Figure 3-9 shows the ER diagram constructed earlier for Honest Abe’s Fleet Auto Repair. I’d like you to look at it again because now you’re going to convert it to a relational model.
The many-to-many relationship (SUPPLIER:PART) tells you that you have to decompose it by creating an intersection relation. First, however, look at the relations that correspond to the pictured entities and their primary keys, shown in Table 3-1.
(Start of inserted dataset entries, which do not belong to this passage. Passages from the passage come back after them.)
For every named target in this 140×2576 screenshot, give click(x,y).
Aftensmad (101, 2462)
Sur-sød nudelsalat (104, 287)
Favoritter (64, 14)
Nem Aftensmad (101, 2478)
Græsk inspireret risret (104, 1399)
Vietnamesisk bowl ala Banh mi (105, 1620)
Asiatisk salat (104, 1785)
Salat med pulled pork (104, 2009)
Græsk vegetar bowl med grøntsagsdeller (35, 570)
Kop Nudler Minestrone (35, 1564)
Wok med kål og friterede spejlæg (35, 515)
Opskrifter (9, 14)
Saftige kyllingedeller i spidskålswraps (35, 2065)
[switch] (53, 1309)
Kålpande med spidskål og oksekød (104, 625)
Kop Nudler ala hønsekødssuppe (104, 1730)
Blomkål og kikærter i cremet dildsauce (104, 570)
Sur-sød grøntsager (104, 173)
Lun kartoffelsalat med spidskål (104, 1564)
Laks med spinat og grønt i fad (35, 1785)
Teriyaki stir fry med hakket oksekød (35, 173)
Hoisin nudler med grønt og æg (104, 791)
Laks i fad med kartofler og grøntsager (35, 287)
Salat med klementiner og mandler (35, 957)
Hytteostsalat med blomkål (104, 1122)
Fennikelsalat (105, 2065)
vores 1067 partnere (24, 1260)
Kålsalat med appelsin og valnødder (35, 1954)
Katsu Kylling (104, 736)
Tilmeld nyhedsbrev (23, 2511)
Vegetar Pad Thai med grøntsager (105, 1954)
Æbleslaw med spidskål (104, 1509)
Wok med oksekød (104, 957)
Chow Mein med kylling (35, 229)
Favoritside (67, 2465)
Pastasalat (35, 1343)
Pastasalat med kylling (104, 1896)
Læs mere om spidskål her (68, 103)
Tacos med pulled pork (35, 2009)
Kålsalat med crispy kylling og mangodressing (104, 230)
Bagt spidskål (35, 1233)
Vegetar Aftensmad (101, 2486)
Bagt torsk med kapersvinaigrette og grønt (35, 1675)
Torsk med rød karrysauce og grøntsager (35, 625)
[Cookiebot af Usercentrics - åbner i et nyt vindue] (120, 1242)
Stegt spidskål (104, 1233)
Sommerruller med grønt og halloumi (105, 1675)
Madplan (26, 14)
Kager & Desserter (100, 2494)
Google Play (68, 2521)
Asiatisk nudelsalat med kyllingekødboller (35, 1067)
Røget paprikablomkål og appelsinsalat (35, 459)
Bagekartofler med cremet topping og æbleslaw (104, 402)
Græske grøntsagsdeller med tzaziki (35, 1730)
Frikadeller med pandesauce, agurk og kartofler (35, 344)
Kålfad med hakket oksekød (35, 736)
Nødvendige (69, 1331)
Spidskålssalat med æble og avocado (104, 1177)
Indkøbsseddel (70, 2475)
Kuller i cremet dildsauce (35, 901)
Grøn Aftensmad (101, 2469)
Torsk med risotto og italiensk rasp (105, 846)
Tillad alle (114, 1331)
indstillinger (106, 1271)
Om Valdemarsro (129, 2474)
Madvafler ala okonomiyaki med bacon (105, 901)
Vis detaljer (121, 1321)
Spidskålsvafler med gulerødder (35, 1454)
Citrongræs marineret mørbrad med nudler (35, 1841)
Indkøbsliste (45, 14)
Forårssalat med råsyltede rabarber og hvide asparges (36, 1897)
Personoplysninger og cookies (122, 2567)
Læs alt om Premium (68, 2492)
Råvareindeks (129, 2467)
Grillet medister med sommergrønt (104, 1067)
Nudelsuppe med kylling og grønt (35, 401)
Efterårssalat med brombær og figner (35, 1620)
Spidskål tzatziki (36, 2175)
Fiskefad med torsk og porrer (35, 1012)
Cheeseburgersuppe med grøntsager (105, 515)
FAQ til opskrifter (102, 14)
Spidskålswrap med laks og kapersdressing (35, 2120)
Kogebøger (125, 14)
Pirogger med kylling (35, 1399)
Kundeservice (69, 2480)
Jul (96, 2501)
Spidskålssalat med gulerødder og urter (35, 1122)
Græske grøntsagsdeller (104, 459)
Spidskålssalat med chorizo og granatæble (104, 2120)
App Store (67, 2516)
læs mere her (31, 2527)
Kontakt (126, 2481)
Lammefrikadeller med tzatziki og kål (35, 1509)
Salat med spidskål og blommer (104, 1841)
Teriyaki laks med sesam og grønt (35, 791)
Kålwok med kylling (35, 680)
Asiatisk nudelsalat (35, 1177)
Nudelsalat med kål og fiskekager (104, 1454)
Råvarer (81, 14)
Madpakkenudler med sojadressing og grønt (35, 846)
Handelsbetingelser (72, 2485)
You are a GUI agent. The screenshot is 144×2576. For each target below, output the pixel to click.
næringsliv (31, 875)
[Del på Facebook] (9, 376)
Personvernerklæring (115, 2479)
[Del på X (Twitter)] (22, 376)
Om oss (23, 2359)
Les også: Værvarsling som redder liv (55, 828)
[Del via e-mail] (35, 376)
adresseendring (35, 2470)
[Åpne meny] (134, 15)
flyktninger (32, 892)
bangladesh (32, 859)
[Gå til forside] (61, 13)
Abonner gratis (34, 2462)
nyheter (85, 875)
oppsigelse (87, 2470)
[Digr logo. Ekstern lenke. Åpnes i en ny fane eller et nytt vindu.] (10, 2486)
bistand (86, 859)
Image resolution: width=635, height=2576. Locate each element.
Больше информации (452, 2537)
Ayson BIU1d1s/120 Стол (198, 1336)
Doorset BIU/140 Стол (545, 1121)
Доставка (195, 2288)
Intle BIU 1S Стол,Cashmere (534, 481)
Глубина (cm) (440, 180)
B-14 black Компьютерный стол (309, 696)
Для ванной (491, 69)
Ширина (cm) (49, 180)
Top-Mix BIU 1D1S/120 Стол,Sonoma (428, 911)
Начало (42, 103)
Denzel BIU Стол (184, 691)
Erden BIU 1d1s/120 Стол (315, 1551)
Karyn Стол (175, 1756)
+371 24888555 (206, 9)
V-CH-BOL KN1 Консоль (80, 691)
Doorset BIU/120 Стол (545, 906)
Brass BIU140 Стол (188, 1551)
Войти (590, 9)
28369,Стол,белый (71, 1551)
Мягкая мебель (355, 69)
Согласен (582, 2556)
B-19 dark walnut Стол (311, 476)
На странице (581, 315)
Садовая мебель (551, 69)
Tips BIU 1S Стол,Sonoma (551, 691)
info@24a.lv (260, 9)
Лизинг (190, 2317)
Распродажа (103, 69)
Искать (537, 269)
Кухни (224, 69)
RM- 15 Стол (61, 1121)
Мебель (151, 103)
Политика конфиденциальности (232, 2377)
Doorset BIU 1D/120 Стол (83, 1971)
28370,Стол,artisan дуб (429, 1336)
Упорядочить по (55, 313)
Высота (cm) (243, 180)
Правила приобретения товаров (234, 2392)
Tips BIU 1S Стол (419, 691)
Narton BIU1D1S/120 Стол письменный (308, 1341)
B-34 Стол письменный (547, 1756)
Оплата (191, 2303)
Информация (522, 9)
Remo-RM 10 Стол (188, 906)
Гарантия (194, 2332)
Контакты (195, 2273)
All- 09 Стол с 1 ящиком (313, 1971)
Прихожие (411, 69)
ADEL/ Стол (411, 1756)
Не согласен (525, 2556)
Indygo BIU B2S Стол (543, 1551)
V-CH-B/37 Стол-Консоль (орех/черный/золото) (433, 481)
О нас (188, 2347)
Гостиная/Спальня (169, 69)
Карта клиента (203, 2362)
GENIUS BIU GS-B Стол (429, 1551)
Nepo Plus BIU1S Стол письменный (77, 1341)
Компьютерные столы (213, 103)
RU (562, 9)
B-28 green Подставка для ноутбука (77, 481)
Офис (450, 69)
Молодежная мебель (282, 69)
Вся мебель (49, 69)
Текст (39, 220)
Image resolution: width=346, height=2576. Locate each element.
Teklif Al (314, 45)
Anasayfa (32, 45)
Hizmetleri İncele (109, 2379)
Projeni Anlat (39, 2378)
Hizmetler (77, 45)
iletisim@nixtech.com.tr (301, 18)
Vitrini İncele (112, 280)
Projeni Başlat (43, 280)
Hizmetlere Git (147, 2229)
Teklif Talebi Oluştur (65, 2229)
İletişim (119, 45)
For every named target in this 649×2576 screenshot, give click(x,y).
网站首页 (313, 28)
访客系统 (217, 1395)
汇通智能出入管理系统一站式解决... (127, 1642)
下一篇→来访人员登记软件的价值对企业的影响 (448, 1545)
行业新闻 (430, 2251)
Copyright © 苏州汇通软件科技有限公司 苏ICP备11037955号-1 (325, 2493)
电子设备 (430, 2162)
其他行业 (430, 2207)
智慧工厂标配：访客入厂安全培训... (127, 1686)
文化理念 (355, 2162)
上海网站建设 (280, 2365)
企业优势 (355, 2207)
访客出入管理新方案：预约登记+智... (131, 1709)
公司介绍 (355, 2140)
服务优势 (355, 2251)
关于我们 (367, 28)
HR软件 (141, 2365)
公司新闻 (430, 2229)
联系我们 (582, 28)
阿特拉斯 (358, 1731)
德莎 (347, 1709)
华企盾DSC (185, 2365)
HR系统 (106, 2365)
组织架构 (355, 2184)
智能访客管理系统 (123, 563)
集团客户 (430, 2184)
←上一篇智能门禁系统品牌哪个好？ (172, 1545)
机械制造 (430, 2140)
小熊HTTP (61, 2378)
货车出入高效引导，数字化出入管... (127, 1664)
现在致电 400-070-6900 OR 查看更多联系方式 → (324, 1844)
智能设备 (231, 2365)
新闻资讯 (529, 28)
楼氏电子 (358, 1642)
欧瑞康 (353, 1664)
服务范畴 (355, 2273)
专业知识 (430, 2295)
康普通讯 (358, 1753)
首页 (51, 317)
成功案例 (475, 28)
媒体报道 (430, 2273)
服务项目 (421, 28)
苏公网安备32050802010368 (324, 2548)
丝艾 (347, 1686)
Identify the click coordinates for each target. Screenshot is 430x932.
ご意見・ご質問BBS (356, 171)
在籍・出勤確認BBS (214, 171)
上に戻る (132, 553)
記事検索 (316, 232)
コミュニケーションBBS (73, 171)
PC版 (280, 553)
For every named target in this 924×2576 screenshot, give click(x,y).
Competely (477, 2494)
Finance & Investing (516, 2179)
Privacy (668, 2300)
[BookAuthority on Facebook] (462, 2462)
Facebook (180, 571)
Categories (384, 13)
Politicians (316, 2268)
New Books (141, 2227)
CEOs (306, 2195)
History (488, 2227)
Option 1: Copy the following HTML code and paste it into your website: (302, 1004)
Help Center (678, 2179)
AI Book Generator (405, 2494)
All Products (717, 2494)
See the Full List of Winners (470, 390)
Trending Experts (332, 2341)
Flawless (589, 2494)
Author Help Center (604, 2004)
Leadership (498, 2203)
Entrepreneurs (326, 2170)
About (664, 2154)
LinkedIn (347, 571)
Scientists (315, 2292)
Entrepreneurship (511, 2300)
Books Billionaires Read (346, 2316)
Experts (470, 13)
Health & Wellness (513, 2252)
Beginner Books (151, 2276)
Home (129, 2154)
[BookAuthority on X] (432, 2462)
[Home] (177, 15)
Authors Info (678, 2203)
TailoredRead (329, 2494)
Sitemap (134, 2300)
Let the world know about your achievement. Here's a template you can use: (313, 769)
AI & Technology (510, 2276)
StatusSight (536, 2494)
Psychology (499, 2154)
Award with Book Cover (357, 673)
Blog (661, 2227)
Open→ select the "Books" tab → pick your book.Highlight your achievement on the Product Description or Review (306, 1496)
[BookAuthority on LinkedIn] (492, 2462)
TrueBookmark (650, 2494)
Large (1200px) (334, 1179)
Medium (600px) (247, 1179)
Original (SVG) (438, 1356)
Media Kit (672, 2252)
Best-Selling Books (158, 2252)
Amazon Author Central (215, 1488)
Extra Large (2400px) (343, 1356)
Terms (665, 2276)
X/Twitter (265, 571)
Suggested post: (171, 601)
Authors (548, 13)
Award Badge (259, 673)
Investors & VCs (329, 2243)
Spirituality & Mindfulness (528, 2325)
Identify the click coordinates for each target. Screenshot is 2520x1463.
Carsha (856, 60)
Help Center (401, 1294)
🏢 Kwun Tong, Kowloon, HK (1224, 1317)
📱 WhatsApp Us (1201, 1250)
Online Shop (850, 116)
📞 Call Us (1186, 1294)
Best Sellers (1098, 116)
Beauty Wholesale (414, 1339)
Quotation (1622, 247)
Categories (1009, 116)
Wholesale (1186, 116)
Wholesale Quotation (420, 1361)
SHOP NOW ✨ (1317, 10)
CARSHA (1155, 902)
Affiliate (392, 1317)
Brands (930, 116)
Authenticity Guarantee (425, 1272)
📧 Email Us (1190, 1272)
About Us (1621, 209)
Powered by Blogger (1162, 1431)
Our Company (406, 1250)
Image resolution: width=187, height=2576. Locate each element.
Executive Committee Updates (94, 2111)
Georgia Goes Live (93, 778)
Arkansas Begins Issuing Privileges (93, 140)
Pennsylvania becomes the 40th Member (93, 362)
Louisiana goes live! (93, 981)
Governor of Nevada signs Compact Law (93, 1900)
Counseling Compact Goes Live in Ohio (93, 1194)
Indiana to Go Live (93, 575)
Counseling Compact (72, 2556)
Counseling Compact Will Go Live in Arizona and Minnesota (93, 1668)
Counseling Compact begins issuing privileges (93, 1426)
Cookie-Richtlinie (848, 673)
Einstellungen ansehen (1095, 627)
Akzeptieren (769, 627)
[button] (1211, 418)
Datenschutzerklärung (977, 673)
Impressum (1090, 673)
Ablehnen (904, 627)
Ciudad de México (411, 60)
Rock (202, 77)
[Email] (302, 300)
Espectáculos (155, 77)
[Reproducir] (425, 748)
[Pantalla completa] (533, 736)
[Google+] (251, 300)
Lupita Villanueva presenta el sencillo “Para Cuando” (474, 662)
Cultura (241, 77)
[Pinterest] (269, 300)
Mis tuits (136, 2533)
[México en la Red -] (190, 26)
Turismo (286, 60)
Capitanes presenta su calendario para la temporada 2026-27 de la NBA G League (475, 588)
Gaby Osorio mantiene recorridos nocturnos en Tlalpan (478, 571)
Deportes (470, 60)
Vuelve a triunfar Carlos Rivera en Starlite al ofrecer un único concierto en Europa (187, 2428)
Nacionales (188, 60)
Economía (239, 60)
TABLE 3-1 Primary Keys for Sample Relations
Relation |
Primary Key |
CUSTOMER |
CustomerID |
INVOICE |
InvoiceNo |
INVOICE_LINE |
Invoice_Line_No |
MECHANIC |
EmployeeID |
CERTIFICATION |
CertificationNo |
SUPPLIER |
SupplierID |
PART |
PartNo |
LABOR |
LaborChargeCode |
In each case, the primary key uniquely identifies a row in its associated table.
There is one many-to-many relationship, SUPPLIER:PART, so you need to place an intersection relation between these two relations. As shown back in Figure 3-8, you should just call it SUPPLIER_PART. Figure 3-10 shows the data structure diagram for this relational model.
This relational model includes eight relations that correspond to the eight entities in Figure 3-9, plus one intersection relation that replaces the many-to-many relationship. There are two, one-to-one relationships and six, one-to-many relationships. Minimum cardinality is denoted by slashes and ovals. For example, in the SUPPLIER:PART relationship, for a part to be in Honest Abe’s inventory, that part must have been provided by a supplier. Thus there is a slash on the SUPPLIER side of that relationship. However, a company can be considered a qualified supplier without ever having sold Honest Abe a part. That is why there is an oval on the SUPPLIER_PART side of the relationship. Similar logic applies to the slashes and ovals on the other relationship lines.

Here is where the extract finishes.